Although Carr’s work fits into a minimalist aesthetic, she uses materials traditionally considered feminine, such as fabric. Hammond emphasized Carr’s creative process—her repetitive layering of materials. The layered fabric, Hammond wrote, “calls up the domestic environment and never-ending household chores, and the repetitive gestures inherent in women’s traditional needle arts.” In the final paragraph of the review, Hammond invoked the name Eva Hesse, the young female sculptor who made art history by inserting gender and body concepts into the dialogue around Post-Minimalist art.
Detail of layered fabric
The thin layers of fabric Hammond described in her review appear sparingly Material Sequence at Galleri Urbane, in only five of the 18 sculptures. The artist’s primary materials for the work in the exhibition are felt and plywood. Carr’s new work features rectangles of felt, cut and fit like interlocking jigsaw puzzle pieces into indentations in the plywood. Elsewhere she leaves the plywood surface exposed, coated with either a thin layer of colored matte paint or a transparent gloss. From afar, the surfaces appear flat. Up close, though, the variety of surface textures and the different thicknesses of the felts become apparent.
Carr playfully riffs on a few minimalist tropes. Three small box- or cube-shaped sculptures, forms made famous by sculptors such as Donald Judd and Tony Smith, hang on the wall at unusual heights—knee level and nearly flush with the top of the doorframe. Minimalist artists are known for taking sculpture off the pedestal and putting it instead on the floor. With her cubes, Carr takes the sculptures from the floor and displays them on the wall in absurd places.

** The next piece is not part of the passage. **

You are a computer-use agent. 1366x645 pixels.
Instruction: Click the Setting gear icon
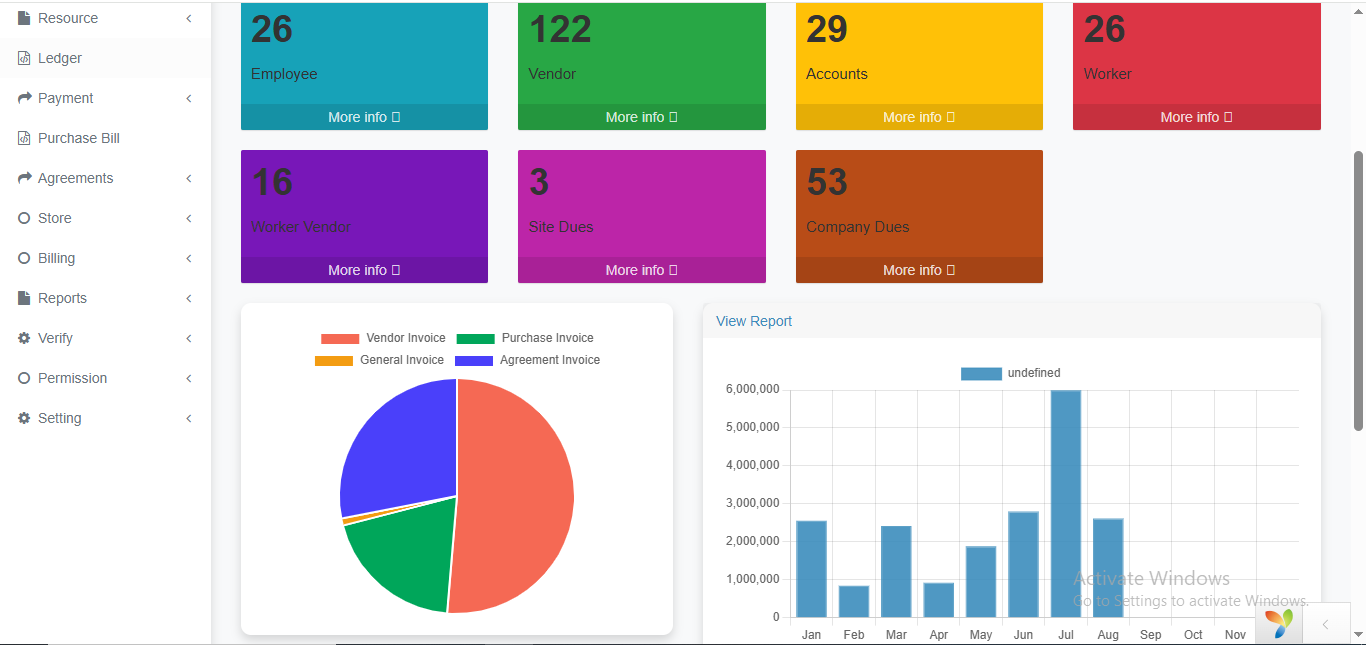point(25,418)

Carr also leans five flat, boardlike sculptures against a wall, as though they were waiting for installation.
Carr’s exhibition does the same thing to Minimalism, taking its traditions off the usual pedestals to move around, play with and re-examine.
Galleri Urbane in Marfa hosts a reception for Kate Carr and Claire Oswalt, who also has work on display, tonight, Saturday, Oct. 9, from 6 to 9 p.m.